## Exercise tasks
**A)** Answer the following from the passage on U.S. energy bills:
(i) How many U.S. households have fallen behind on their energy bills?
(ii) Which survey reported the 19.9% figure, and what period did it cover?
(iii) What price did natural gas briefly reach on Tuesday?
**B)** Reproduce everything in the passage on U.S. energy bills from "Electricity prices in" down to "electricity bills, too.".
**C)** Rewrite the paragraph of the passage on U.S. energy bills that begins "Electricity prices in the United States have surged" in a shorter form, keeping its main facts.

## Passage shown
A total of 19.9% of all U.S. households reported that they kept their home at a temperature that felt unsafe for at least one month in the last year.
One in six U.S. homes, or 20 million households, have fallen behind on their energy bills as power prices rise and inflation eats up incomes, Bloomberg reports, citing data from the National Energy Assistance Directors Association (NEADA), which has said this is the worst crisis it has ever documented.

In June, NEADA had already warned that “Electricity prices are expected to increase significantly this summer as result of rapidly rising natural gas prices, a primary feeder fuel for electricity and a warmer summer creating additional demand for electricity.”

A total of 19.9% of all U.S. households reported that they kept their home at a temperature that felt unsafe or unhealthy for at least one month in the last year, according to the Census Household Pulse Survey, covering April 27 – May 9, 2022, cited by NEADA at the start of this summer.

Now there will be “a tsunami of shutoffs,” Jean Su, a senior attorney at the Center for Biological Diversity, which tracks utility disconnections, told Bloomberg.

Electricity prices in the United States have surged in recent months due to the rise in natural gas prices, which briefly hit on Tuesday $10 per million British thermal units (MMBtu) for the first time since 2008. Natural gas has the largest share of U.S. electricity generation, so the rally in U.S. benchmark gas prices is driving up electricity bills, too.

## Information shown
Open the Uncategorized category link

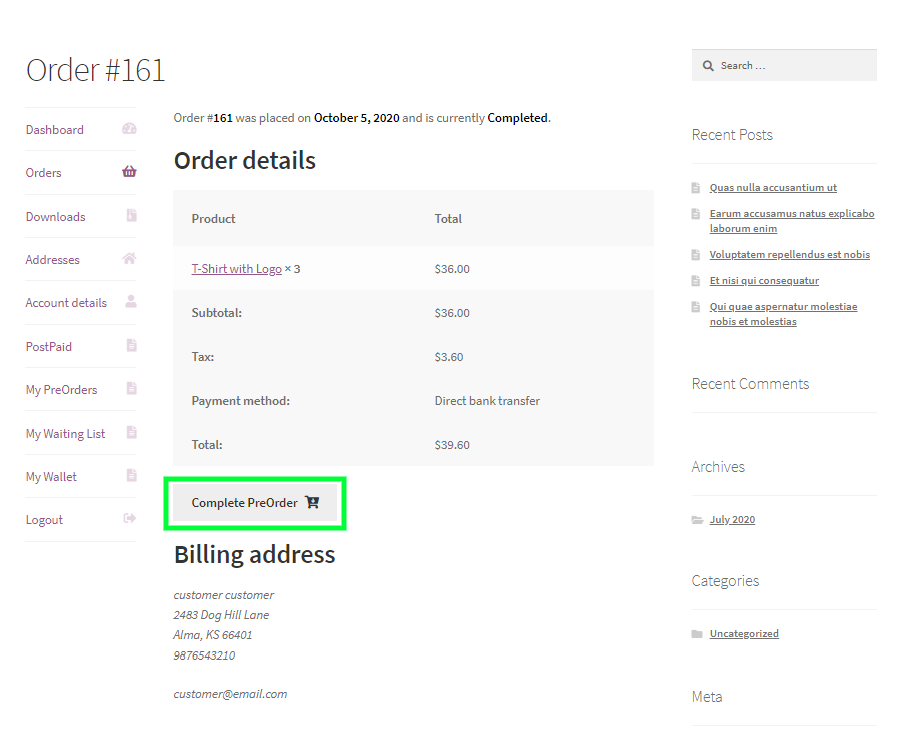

## Answers for the tasks
**A)**
(i) One in six U.S. homes, or 20 million households.
(ii) The Census Household Pulse Survey, covering April 27 – May 9, 2022.
(iii) $10 per million British thermal units (MMBtu), for the first time since 2008.

**B)**
Electricity prices in the United States have surged in recent months due to the rise in natural gas prices, which briefly hit on Tuesday $10 per million British thermal units (MMBtu) for the first time since 2008. Natural gas has the largest share of U.S. electricity generation, so the rally in U.S. benchmark gas prices is driving up electricity bills, too.

**C)** U.S. electricity prices have surged in recent months because of rising natural gas prices, which briefly hit $10 per MMBtu on Tuesday for the first time since 2008. Since natural gas has the largest share of U.S. electricity generation, higher benchmark gas prices are also pushing up electricity bills.